During the first year baseline modules were developed and delivered for front-end processing and information discovery that were integrated in a system that allows us to conduct experiments to simulate language acquisition. For four languages (Dutch, Swedish, Finnish and English) a small corpus of infant directed and adult directed speech has been recorded for use in experiments with language acquisition. The integrated system and the corpora have been used to perform a set of baseline experiments that have shown that a properly designed computational model can learn to distinguish between utterances that refer to different objects on the basis of very general learning principles. Linguistic representations are emergent properties of the model, rather than information that is built into the model before the learning starts.

The processing and internal representations of the model can be mapped on a general model of speech processing that is compatible with the memory-prediction theory and at the same time reflects the results of a large body of psycholinguistic and psychological experiments. This memory and processing model is shown schematically in Fig. 1.

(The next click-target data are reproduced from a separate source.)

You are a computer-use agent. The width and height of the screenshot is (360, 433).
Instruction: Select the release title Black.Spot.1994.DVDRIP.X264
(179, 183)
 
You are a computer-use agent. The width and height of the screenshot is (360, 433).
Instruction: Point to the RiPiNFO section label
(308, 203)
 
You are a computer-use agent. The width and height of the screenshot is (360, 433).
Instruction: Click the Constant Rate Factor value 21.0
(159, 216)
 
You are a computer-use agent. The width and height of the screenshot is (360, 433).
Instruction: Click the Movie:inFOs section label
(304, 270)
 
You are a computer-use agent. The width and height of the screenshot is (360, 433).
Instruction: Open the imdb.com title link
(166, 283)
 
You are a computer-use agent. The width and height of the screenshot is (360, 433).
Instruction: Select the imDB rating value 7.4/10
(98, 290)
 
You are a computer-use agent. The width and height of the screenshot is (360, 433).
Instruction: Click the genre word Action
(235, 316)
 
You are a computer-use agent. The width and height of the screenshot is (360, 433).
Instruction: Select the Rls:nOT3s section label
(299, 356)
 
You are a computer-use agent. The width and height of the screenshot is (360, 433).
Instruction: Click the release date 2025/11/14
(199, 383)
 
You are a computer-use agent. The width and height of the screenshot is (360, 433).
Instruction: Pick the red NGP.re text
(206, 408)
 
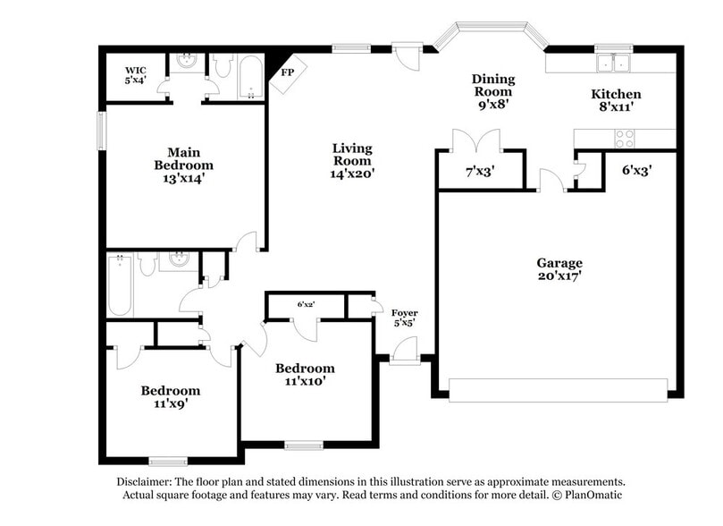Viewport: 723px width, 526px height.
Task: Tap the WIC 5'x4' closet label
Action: click(x=135, y=74)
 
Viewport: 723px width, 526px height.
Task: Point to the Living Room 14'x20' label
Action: click(x=352, y=160)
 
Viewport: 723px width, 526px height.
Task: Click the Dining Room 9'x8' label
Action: click(x=492, y=91)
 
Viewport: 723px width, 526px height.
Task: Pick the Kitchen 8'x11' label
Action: click(x=616, y=100)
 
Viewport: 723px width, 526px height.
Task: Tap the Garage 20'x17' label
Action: click(x=559, y=269)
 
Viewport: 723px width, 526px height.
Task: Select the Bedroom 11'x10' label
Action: click(x=305, y=374)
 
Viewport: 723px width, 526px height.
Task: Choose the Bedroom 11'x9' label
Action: click(x=170, y=396)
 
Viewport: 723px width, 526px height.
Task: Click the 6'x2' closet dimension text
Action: click(x=306, y=304)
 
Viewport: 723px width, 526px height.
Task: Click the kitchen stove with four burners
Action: click(x=624, y=138)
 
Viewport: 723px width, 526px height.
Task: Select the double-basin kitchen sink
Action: click(x=614, y=63)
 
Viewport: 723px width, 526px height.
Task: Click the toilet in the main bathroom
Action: click(x=223, y=65)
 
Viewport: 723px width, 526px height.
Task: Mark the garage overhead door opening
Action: click(x=558, y=389)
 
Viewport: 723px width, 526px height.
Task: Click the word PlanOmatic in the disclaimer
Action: click(x=589, y=495)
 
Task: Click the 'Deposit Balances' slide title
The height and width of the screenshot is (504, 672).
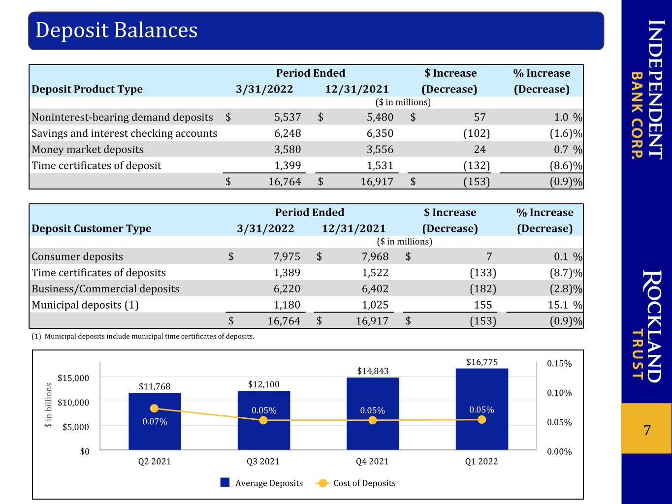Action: tap(117, 30)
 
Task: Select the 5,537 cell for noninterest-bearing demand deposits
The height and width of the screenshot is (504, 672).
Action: tap(288, 117)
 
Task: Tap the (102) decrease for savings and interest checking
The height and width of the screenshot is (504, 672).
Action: tap(477, 133)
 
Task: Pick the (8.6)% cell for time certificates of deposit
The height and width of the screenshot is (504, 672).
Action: tap(566, 165)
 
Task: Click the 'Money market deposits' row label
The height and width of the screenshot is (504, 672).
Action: tap(88, 149)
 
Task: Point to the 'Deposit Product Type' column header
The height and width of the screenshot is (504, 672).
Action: tap(87, 89)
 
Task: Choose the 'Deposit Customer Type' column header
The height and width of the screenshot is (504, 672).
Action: tap(92, 228)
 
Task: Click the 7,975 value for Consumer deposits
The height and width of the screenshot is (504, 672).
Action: tap(287, 256)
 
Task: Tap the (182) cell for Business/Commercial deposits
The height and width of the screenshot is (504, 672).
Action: tap(483, 289)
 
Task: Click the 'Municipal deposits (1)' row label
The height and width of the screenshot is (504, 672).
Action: tap(85, 305)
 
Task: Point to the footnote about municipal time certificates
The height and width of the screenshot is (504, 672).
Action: tap(143, 336)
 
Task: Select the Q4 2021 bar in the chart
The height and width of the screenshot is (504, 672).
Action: tap(373, 414)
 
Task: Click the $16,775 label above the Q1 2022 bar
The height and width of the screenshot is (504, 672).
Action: tap(482, 362)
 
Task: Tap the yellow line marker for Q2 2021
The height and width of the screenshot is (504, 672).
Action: tap(154, 408)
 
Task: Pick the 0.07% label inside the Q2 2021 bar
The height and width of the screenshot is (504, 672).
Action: tap(155, 422)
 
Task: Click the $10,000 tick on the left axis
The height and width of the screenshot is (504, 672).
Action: tap(73, 403)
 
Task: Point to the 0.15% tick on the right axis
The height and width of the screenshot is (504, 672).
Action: tap(559, 364)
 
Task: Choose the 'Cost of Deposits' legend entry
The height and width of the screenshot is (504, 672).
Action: tap(356, 483)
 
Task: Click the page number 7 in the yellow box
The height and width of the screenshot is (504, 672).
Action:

Substantial progress has been made in developing a novel approach to signal-driven structure discovery in WP2. For the moment, this has resulted in a patent application and operational software that is ready for integration in the system for conducting language acquisition experiments.

A very important dissemination activity took place at the end of the first year of ACORNS. Co-funded by the European Science Foundation (ESF) and the Netherlands Organisation for Scientific Research (NWO) an on-invitation only workshop was organised. This three day workshop with the title “Models of language evolution, acquisition, and processing” was held in Leuven , Belgium . The aim of the workshop was to present the results of the first year of ACORNS to the Scientific Advisory Board, and to define a roadmap for cognitively and evolutionary inspired research on speech acquisition and (automatic) speech processing. The outcome of the workshop will be a published book containing chapters based on presentations given by participants of the workshop.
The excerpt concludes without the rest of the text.